During this time, Kano Sensei was also an educator: The director of Primary Education for the Ministry of Education for Japan, as well as the president of the Tokyo Higher Normal School. This stands in sharp contrast to the tales of O Sensei as a teacher: described as a saint and a genius, most of his students openly admit they did not follow much of what he said. Kano Sensei was someone who took pride in being able to teach well, and he subjected Judo instruction to the standards of conveying information that we expect and demand of our formal education system.

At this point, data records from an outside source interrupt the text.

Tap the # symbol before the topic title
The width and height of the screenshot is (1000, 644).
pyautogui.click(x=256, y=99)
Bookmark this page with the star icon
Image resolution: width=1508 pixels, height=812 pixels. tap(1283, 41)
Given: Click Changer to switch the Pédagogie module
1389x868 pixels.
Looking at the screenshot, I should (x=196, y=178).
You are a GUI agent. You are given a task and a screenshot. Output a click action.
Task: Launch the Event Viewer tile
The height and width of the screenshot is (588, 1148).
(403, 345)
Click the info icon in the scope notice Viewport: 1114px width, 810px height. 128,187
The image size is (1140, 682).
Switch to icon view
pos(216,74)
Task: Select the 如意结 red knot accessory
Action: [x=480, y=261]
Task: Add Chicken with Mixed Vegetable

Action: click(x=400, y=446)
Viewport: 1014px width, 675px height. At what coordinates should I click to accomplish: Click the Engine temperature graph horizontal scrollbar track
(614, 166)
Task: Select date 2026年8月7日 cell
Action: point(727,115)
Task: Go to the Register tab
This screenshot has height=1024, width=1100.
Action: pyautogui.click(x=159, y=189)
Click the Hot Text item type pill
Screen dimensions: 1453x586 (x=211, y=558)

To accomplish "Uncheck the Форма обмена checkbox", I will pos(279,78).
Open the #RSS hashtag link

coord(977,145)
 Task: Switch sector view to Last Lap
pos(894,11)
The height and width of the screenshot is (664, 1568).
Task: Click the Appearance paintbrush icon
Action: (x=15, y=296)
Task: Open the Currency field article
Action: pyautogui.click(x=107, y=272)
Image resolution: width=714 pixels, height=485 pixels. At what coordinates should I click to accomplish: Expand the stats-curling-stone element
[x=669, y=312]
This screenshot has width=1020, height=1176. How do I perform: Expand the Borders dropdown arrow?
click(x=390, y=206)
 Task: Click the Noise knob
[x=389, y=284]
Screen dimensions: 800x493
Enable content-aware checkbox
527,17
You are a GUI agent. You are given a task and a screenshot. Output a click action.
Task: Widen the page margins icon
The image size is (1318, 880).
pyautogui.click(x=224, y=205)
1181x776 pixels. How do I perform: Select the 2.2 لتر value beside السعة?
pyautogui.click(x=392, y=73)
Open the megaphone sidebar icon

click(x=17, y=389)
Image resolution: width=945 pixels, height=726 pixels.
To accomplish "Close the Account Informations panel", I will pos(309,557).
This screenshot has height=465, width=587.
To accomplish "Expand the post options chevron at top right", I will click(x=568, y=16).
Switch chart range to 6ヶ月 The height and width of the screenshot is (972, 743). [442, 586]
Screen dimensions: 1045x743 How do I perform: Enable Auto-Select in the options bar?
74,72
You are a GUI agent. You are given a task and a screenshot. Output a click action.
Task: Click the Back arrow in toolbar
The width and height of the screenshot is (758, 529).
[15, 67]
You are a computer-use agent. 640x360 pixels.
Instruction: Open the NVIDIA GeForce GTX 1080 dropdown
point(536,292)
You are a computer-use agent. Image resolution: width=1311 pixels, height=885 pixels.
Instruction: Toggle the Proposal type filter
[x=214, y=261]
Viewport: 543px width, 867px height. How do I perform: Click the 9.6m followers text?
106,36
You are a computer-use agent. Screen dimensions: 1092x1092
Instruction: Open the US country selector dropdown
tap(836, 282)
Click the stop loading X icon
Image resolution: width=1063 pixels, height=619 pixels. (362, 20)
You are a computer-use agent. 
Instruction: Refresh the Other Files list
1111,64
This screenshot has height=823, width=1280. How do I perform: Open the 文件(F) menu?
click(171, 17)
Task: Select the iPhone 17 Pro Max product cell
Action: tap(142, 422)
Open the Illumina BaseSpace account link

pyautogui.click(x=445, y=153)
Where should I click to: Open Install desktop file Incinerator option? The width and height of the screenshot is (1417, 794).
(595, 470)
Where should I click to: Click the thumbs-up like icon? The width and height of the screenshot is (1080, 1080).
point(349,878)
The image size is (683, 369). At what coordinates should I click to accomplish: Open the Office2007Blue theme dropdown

There is one famous incident where Kano Sensei saw O Sensei, the eventual founder of Aikido give a demo. Apparently, after the demo, Kano Sensei said, “this is the ideal Budo, true Judo.” Jigoro Kano had been working for years on collecting the history and techniques of Japanese Jiujitsu, refining and codifying them and leaving them intact as a legacy to future generations. He had studied several arts previously. He was now getting older and more famous as a teacher and not in a position to be a student of a new teacher himself. Ueshiba Sensei was also around 23 years his junior.
Knowing his legacy was already secured and that he wanted to add Ueshiba's art to this legacy, Kano Sensei did the next best thing. He asked/deployed some top students to study with and learn from Morihei Ueshiba. It is not surprising that the Judo masters that were sent to learn from Morihei Ueshiba continued to have some Judo influence on their techniques and their mindset.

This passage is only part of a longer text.